The months following one of the LGBTQ community’s most important legal victories in a generation have not exactly been easy.
Small advancements for the trans community were met with a fierce conservative backlash. State Supreme Courts challenged the U.S. Supreme Court against equality. Anti-LGBTQ violence took on historic proportions, and crushed all kinds of gut-wrenching records.
It’s reassuring, then, when we see history being made for the right reasons.
Last week, two women — both transgender, both named Misty — made history by becoming the nation’s first openly transgender major-party candidates to run for national office.
In Utah, Misty Snow, 30, won the Democratic primary, and in November she will challenge Tea Party-favorite and Ted Cruz-endorser Sen. Mike Lee, who’s running for re-election to a second term in office.
The other Misty, Misty Plowright, is a 33-year-old Army veteran who works in IT and lives in Colorado Springs with her wife of nine years. She won the Democratic primary and will now face five-term Republican Rep. Doug Lamborn in the House of Representatives.
“Neither women,” reported The Washington Post “sought to make their gender identities a campaign issue, instead focusing on Bernie Sanders-approved progressive issues like a $15 minimum wage and getting money out of politics.”
Friday, Plowright wrote an op-ed for The Hill and explained why she won the democratic nomination by more than 16 percentage points: “I won my race on issues, not because I’m trans,” she said.
She is a candidate who just happens to be trans.
Plowright ran on a progressive platform, which include election and campaign finance reforms, taxing the wealthy, climate change, protection for LGBT Americans and income inequality. She wants to “create a living wage which automatically adjusts with inflation to keep people who work full time all year from falling below 70% of the national median income.”
And that is the reason why people voted for her.
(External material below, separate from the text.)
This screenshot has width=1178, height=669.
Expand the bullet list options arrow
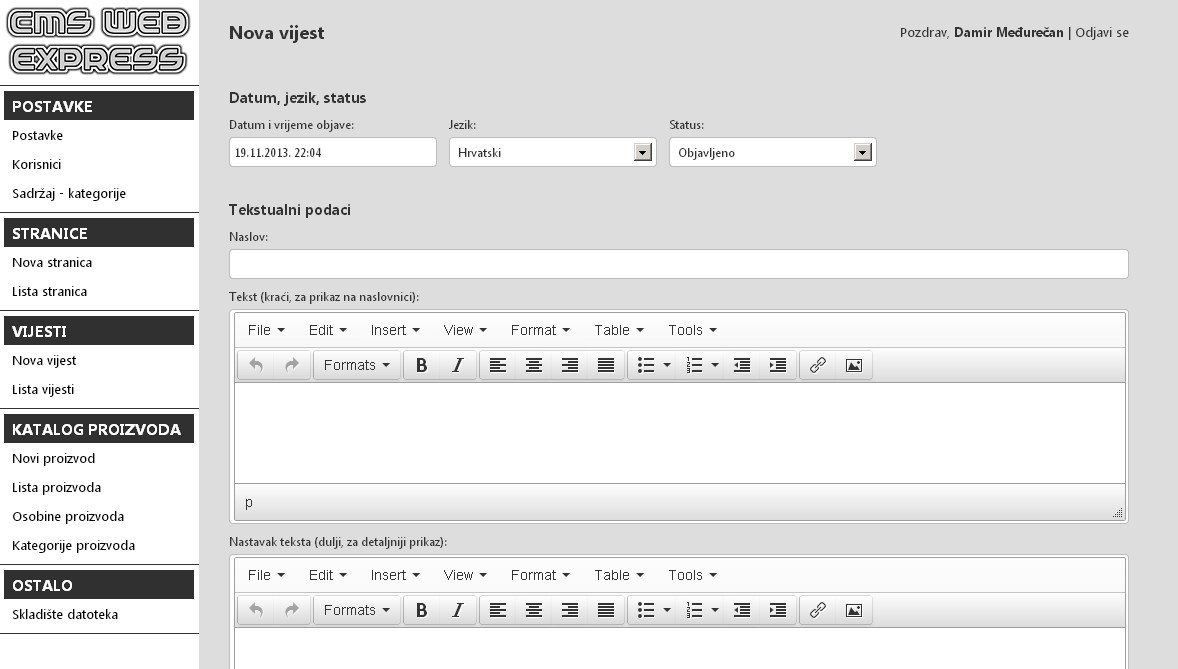coord(665,364)
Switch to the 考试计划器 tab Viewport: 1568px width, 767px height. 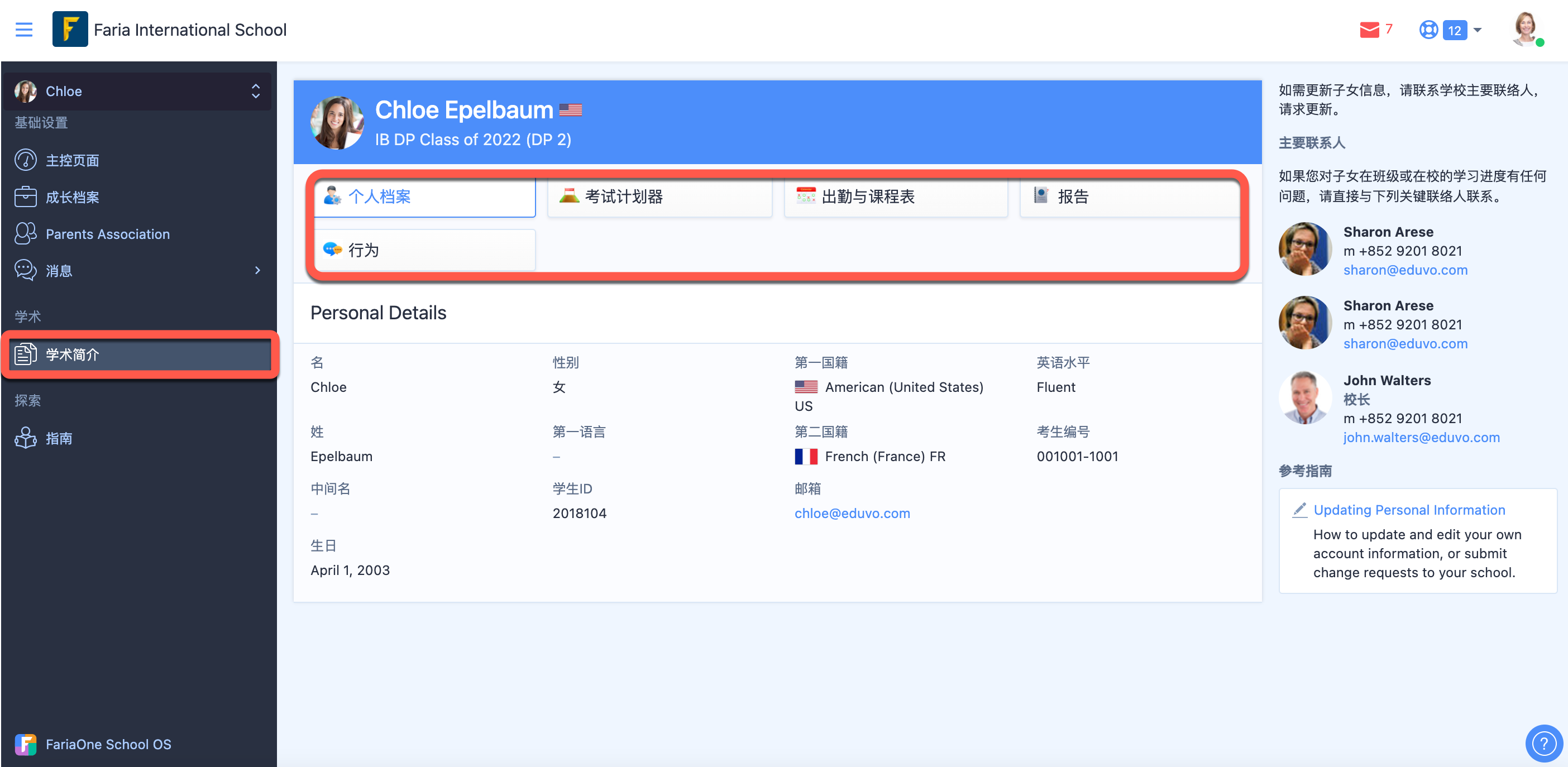pos(659,196)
She knows the road ahead will be tough. Challenging incumbent Republican Rep. Doug Lamborn in Colorado’s most conservative district in the state, will be an uphill battle. But even if she doesn’t win, she says that just being the first trans woman to be a candidate for a major American party is already worth it.
“Regardless of how the election turns out in November,” she writes, “a meaningful impact has already been made by my candidacy. I have received letter after letter from trans people across the country who are inspired by my run. It gives them hope in this hostile world that they, too, can succeed and are not condemned to a life of misery simply because of their sexuality.”
When she was growing up she couldn’t relate to anybody. Besides “Jerry Springer shows,” she says, ” there were no examples of gender-nonconforming people. There were no role models. There was no indication that there were other people like me.”
Plowright knows the significance of this moment: “If nothing else comes from my run for office, I am happy it has brought hope to others like myself who may be questioning — or perhaps already know — who they are. While this is history in the making, the fact I am a trans woman is not why I am running, nor is it what I have made the focus of my campaign.”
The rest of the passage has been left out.